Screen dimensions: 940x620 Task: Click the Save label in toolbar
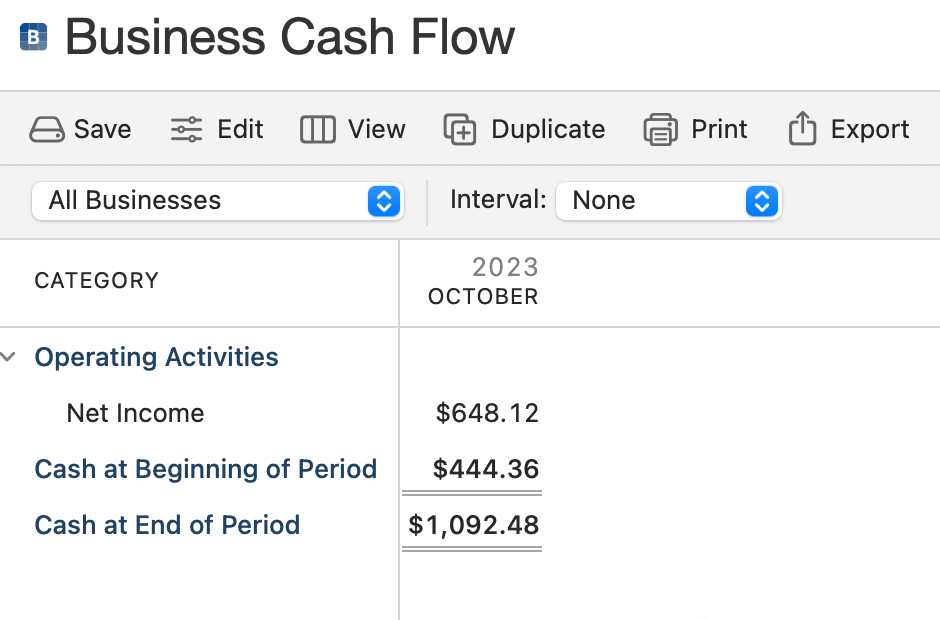tap(102, 130)
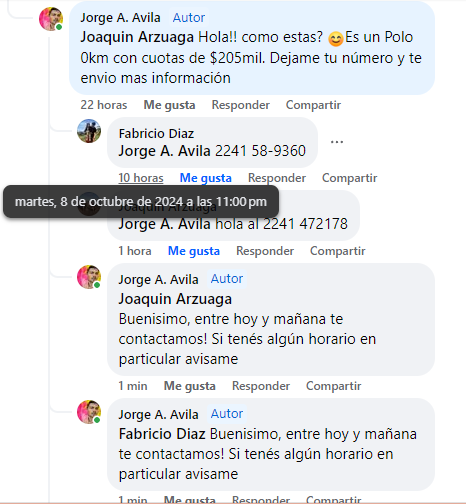The height and width of the screenshot is (504, 466).
Task: Open Jorge A. Avila's avatar on top comment
Action: tap(51, 19)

····················

◆ ACTIVITY: Leaving pictures aside, write out each record above exactly as given.

◆ ANSWER:
Screen dimensions: 940x620 Task: Click the Save label in toolbar
tap(102, 130)
The height and width of the screenshot is (504, 466).
Task: Open Jorge A. Avila's avatar on top comment
Action: tap(51, 19)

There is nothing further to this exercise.